Shima led the first commercial implementation of the 4004 chipset, developing the Busicom 141-PF calculator, and Busicom went on to make calculators, billing machines, teller machines and cash registers, mostly on an OEM basis with NCR, which would sell 100,000 units.

==Intel 8080 to Zilog Z8000==
After the 4004, Intel designed the 8008 (architecture by Computer Terminal Corporation, design by Federico Faggin and Hal Feeney). Shima then joined Intel in 1972. He was employed to implement the transistor-level logic of Intel's next microprocessor, which became the Intel 8080 (conception and architecture by Federico Faggin), released in 1974. Shima then developed several Intel peripheral chips, some used in the IBM PC, such as the 8259 interrupt controller, 8255 parallel port chip, 8253 timer chip, 8257 DMA chip and 8251 serial communication USART chip. He was not involved in the creation of the Intel 8088 or 8086.

Shima moved to Zilog in 1975 and, using only a few assistants, developed the transistor-level and physical implementation of the Zilog Z80, under the supervision of Faggin, who conceived and designed the Z80 architecture to be an instruction set compatible with the Intel 8080. This was followed by the same task for the 16-bit Z8000.

According to coworkers from Intel, Faggin's method that Shima used was to design all logic at the transistor level, directly and manually, not at the gate and/or register level. The schematics were thus hard to read, but as transistors were drawn in such a way that they suggested a "floorplan" of the chip, it helped when making the physical chip layout. However, according to Shima, the logic was first tested on breadboards using transistor–transistor logic (TTL) chips, before being manually translated into MOS transistor equivalents.
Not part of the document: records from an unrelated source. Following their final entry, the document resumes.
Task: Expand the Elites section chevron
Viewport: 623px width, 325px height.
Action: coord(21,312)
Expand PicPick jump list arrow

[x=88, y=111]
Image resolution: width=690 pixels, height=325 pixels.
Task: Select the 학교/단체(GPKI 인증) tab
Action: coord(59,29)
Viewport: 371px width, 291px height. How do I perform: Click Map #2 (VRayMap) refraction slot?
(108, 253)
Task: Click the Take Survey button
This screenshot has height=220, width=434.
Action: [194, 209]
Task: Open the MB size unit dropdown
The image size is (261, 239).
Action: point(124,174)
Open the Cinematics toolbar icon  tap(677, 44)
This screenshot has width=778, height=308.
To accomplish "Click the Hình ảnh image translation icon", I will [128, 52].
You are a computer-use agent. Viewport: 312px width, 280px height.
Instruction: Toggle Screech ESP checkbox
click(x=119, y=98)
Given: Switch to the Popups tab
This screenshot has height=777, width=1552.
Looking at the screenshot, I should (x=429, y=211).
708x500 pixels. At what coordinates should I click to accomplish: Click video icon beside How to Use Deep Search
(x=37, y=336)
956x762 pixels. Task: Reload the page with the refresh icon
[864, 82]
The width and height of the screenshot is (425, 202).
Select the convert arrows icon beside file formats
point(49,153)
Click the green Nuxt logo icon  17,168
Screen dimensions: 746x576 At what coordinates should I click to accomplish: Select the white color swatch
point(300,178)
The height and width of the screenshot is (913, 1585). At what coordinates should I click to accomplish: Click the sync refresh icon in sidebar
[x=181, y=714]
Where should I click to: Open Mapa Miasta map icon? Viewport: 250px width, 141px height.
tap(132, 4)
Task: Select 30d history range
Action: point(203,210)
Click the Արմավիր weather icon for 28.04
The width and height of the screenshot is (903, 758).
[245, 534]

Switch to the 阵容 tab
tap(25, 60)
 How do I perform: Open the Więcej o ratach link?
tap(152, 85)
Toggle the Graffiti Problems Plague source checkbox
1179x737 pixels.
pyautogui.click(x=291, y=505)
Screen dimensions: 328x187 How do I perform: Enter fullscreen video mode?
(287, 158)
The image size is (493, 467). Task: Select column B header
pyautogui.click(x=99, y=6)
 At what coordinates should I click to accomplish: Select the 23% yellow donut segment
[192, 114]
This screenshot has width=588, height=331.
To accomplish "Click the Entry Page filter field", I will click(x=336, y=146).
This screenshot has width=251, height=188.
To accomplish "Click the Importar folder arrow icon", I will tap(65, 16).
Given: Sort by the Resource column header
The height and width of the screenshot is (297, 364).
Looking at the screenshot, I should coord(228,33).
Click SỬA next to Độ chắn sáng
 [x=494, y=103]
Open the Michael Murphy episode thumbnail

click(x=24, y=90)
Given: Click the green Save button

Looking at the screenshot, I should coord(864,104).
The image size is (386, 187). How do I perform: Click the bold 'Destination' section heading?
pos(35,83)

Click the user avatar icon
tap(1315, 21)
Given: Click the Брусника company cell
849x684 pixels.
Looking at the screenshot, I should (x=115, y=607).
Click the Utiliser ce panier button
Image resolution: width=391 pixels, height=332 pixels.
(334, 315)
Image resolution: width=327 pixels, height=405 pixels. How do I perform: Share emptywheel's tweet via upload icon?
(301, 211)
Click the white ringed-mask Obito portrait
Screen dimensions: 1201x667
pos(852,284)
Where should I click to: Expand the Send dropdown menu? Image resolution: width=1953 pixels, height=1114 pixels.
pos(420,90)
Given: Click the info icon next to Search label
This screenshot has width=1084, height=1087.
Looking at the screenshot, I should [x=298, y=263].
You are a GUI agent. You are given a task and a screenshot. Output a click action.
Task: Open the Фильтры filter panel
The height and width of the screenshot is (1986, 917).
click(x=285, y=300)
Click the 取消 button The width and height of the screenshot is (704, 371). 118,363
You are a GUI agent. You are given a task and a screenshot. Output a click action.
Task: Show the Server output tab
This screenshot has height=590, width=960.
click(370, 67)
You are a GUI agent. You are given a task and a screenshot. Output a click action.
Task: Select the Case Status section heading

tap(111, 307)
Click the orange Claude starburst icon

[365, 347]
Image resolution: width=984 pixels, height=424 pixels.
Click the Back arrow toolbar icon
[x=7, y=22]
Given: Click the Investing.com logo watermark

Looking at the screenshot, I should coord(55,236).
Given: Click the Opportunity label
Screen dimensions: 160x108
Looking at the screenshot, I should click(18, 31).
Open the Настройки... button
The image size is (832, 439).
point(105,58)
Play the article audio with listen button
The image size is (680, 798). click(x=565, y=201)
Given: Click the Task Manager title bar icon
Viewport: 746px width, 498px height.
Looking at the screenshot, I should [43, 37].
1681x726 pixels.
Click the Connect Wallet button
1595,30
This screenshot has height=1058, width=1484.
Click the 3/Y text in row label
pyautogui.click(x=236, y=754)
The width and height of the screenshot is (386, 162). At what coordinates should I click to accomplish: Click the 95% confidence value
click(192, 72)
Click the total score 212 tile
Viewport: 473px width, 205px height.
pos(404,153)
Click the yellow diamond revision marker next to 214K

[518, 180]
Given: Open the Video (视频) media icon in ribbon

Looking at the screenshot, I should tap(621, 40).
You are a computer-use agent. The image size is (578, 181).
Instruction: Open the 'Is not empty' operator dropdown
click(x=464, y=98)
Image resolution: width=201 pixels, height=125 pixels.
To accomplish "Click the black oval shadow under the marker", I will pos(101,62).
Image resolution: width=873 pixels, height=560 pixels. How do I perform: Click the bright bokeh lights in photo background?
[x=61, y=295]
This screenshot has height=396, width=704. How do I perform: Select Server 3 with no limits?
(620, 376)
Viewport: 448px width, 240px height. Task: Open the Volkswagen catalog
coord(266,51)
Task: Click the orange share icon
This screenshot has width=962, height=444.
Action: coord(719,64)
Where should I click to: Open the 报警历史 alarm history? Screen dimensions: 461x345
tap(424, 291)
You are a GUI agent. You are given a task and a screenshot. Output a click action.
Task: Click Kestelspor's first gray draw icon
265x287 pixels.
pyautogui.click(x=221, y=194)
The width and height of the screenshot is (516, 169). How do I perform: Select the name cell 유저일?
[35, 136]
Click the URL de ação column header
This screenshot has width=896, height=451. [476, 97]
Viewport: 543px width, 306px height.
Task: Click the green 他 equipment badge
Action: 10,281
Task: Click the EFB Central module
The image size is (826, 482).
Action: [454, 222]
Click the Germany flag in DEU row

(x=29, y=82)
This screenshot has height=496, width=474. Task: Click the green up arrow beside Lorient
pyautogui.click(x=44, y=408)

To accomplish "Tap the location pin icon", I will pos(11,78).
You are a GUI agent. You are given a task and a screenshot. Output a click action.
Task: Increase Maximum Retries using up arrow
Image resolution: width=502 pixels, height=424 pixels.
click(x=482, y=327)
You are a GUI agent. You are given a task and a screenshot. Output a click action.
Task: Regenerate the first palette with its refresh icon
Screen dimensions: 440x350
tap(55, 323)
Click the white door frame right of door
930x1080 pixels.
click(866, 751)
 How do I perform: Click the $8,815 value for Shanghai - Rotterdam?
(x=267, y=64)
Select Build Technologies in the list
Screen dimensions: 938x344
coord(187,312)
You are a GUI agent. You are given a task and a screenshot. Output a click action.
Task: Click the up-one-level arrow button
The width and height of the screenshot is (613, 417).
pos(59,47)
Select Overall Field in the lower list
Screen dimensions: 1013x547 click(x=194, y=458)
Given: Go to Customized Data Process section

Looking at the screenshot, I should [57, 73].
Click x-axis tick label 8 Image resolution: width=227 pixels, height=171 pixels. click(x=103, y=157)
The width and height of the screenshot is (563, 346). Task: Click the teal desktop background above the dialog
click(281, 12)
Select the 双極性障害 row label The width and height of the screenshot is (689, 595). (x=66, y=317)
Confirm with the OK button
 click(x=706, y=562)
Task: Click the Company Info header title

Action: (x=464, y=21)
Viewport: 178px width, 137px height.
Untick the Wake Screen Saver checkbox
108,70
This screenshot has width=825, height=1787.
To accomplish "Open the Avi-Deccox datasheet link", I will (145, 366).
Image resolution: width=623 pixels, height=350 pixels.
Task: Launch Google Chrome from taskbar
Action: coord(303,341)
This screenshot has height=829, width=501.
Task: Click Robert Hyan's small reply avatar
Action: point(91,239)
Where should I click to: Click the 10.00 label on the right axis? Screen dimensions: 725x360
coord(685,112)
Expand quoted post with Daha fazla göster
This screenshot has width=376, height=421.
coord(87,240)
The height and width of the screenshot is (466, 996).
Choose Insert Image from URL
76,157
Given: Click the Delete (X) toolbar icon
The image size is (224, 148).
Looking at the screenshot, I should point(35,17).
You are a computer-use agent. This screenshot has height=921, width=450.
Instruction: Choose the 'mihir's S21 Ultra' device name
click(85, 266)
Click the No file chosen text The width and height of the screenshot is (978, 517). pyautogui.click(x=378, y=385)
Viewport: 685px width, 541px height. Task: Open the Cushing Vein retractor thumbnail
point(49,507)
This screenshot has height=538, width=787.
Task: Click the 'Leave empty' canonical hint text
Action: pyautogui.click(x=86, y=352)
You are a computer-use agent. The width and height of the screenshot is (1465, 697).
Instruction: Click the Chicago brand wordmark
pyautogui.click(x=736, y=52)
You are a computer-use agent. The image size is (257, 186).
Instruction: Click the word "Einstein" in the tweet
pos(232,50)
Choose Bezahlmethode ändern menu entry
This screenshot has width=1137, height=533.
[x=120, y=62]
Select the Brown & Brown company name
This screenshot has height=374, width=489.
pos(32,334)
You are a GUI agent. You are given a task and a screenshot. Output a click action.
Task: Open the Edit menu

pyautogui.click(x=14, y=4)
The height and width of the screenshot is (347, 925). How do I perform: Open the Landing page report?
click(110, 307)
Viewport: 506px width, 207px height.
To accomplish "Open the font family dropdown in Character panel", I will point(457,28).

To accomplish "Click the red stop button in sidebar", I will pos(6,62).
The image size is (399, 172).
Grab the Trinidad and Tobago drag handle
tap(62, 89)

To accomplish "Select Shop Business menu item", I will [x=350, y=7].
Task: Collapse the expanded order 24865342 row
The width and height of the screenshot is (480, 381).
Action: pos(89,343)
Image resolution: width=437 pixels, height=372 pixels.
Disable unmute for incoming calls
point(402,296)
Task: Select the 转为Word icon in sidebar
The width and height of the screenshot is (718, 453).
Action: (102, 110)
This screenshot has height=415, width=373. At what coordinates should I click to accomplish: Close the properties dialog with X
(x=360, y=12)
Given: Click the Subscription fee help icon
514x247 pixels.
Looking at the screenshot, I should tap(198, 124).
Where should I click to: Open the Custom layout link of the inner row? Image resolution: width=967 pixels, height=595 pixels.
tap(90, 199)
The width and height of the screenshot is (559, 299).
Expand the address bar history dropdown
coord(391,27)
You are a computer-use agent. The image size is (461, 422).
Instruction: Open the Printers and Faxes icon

After returning to Japan, Shima founded the Intel Japan Design Center in 1980, and VM Technology Corporation in 1986. At VM, he developed the 16-bit microprocessor VM860 and 32-bit microprocessor VM 8600 for the Japanese word processor market. He became a professor at the University of Aizu in 2000.

==Prizes==
- 1997 Kyoto Prize (Advanced Technology)
- 2009 Fellow of the Computer History Museum "for his work as part of the team that developed the Intel 4004, the world's first commercial microprocessor."